There are a number of reasons why geometry holds an important place in the curriculum. We list some of these below.

- We live in an obviously three-dimensional world that we walk through, explore and use every minute of every day. We need to come to grips with this environment in order to carry out even the simplest of tasks. So it is important that we learn both a vocabulary with which we can talk about the space that we occupy and the properties that this space has.
- In particular, we need to know about shapes as part of our everyday vocabulary because many common objects are in the shape of squares, circles, cubes, spheres etc. (or are sufficiently close approximations to these shapes). From time to time we need to construct certain shapes to wrap up presents and so on. Some people, such as carpenters, construct shapes on a daily basis as part of their job.
- Position is an important aspect of our world. Many billions of dollars has been spent in satellites that enable ships to accurately determine their exact location (the Global Positioning System). On a more mundane level we use maps to find our way to a friend’s new house and give directions to people on the street. All such activities are geometric in nature.
- Aspects of geometry are predominant in art and in aesthetics. We like to have symmetrical shapes in our houses. (How many asymmetric doors and windows can you remember seeing?) Wallpaper patterns are prime examples of symmetry in our everyday life. And art, dance, and fine arts generally, are often based on the pleasing nature of symmetry.
- Geometry has been central to the historical development of mathematics itself.
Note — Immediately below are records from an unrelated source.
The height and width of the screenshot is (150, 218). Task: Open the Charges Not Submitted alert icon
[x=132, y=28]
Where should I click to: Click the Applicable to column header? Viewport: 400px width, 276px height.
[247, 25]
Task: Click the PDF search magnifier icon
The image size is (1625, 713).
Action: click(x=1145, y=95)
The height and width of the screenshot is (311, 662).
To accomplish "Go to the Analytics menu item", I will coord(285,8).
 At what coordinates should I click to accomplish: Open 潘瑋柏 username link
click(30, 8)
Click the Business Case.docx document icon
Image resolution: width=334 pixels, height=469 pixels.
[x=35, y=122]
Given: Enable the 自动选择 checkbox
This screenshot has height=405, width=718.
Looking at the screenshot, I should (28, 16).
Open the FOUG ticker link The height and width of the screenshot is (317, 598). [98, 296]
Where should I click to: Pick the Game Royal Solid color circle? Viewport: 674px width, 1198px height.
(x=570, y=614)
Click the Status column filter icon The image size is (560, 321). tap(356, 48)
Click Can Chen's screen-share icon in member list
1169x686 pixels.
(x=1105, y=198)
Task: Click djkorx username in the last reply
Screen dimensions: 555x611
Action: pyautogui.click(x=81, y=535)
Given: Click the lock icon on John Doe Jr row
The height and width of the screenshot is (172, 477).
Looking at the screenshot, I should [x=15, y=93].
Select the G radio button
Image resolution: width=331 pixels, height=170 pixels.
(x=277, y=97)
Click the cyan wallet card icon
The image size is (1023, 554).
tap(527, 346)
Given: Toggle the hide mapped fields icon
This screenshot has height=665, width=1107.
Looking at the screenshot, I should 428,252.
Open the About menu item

Through it were developed concepts such as abstraction, generalisation, deduction and proof. It still provides an avenue through which students can come to a deeper understanding of the nature of mathematics itself. Although such an understanding of mathematics and geometry is beyond the scope of primary students, nevertheless, they can, and should, still acquire spatial intuition and knowledge of various geometric concepts. This should provide a firm foundation on which secondary school and university geometry, and indeed mathematics itself, can be built.
- Spatial thinking is essential to scientific thought. The visual-pictorial mode of thought is one of two (the other is verbal-logical) that some believe occur in different quantities in individuals. For those of us for whom visual-pictorial is the dominant mode, problems that have no apparent geometric properties are often tackled geometrically. Einstein, for instance, said that the elements that he thought with were not words but certain signs or less clear images. These he could reproduce and combine.

### The Skeleton

Despite its power as part of mathematics, much of what geometry is able to convey mathematically is beyond the primary school syllabus. Hence in Levels 1 to 4 no consideration is given to theorems, either proving them or learning them or using them. The major aim of geometry at these levels is to develop geometric awareness in students. By this we mean that we want them to develop three things:

- a feeling for shape and the properties of objects so that they can tell objects apart, classify them and know their basic properties
- an intuition of two- and three-dimensional space so that they are happy to locate themselves, find directions, and navigate using simple maps
- an appreciation of pattern in space so that they can see the symmetry in wallpaper and other common objects, make enlargements and reductions of simple shapes, and understand the underlying ideas behind tessellations.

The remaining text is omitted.